Meet Hong Kong's 17-year-old protest leader
He's been described as an "extremist" and a "buffoon" by China, but 17-year-old Joshua Wong is trying to lead his country through a social revolution.
He lives in Hong Kong, an area governed by Britain until 1997, which is now meant to be an autonomous region of China.
But critics say the Chinese government is trying to erode the controls agreed when power was transferred, and many like Joshua are protesting against this.
"People should not be afraid of their government," he says, quoting the movie V for Vendetta, "The government should be afraid of their people."
But his political activism started before this wave of protests.
Aged just 15, he and some friends set up a group called "Scholarism" aimed, he says, at giving students a political voice.
In a recent interview with a Hong Kong newspaper he explained why.
"Even though students are under-age, non-professional and lack social status, they still have a role to play in intervening government policies."
And his movement has had an immediate impact on Hong Kong politics.
In 2012 the group lead a rally of 120,000 students, helping to overturn a pro-China national education programme by occupying the government's headquarters.
Leaders were forced to shelve the plans, designed to teach pupils about the "advanced, selfless and united" Chinese Communist Party.
Now, two years later, he is leading protests against a decision that China chooses any candidate standing for election in Hong Kong.
In 2007 China promised Hong Kong residents they would be granted "universal suffrage" - where everybody has the vote.
This has happened but there's a catch. Voters in the region can only select from a list of candidates selected by leaders in Beijing.
China says granting direct, open voting would cause a "chaotic society".
Wong says Hong Kong is only "semi-democratic", and calls on his fellow students to "care more" about politics.
He believes students are the perfect people to spread that message because they are, by their nature, "idealistic".

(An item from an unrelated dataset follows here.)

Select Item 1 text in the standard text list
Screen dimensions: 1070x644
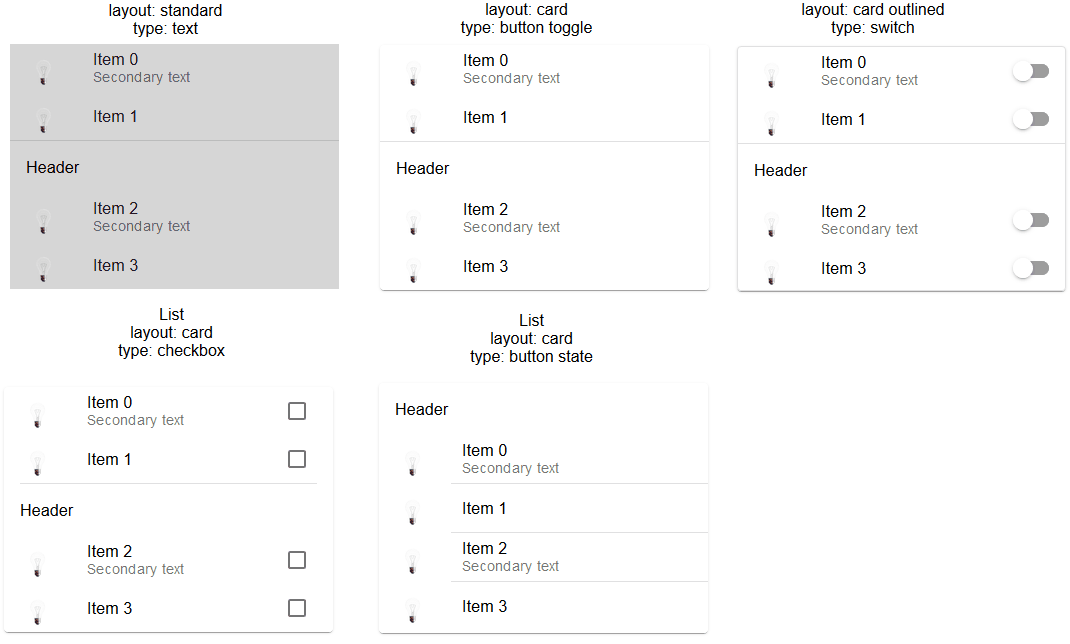pos(115,117)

His message is clear, he wants a free society where everyone has the chance to nominate and vote for potential candidates to Hong Kong's chief-executive. Simply, he wants democracy.

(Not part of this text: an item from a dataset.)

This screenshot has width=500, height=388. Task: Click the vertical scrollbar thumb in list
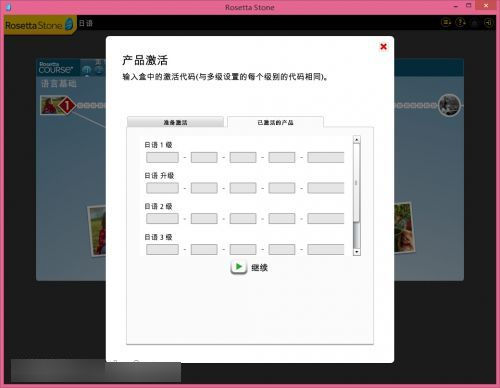[357, 183]
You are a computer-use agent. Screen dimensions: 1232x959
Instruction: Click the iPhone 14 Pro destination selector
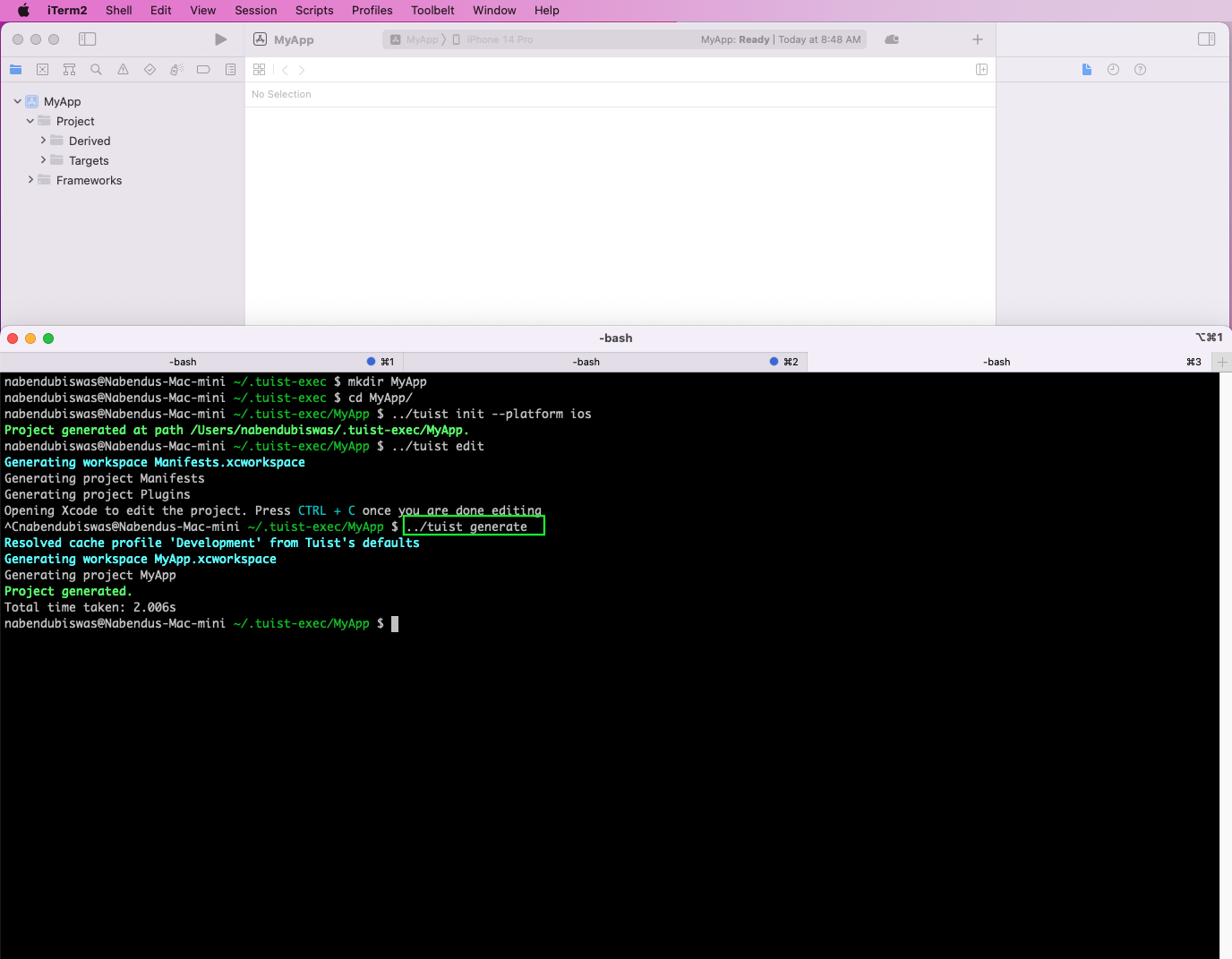coord(499,39)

He says peaceful protests are the ideal, but sometimes it's necessary to resort to "civil disobedience".
So, he and his fellow students are blocking central Hong Kong by refusing to go to lessons and instead, gathering in the streets.
The initial protests were planned by the Occupy Central movement for this week, but their members have joined protests early.
"Rather than encouraging the students to join, we are encouraged by the students to join," said Benny Tai, one of the three main organisers of the Occupy movement.
"We are touched and moved by the work of the students."
Wong has now been officially identified as a threat to the security of the ruling Communist Party.
He was one of 78 people arrested after leading a charge at the government headquarters and he was held, without charge, for more than 40 hours.
The government said releasing him would compromise further investigations, but a court disagreed. They said his detention was legal, but holding him for longer was illegal.
Despite letting him go, police have said they still reserve the right to prosecute, or re-arrest him.
With a fear that mobile networks may be shut off, and in another act of defiance, Wong told his supporters to download an app called Firechat.
The app allows users to communicate without internet access, and has been downloaded more than 100,000 times since Sunday.
Despite leaving police custody tired and bruised, Wong has vowed he'll return to his fellow protesters to "join the fight".
And he gave this rallying cry to his supporters: "You have to see every battle as possibly the final battle - only then will you have the determination to fight."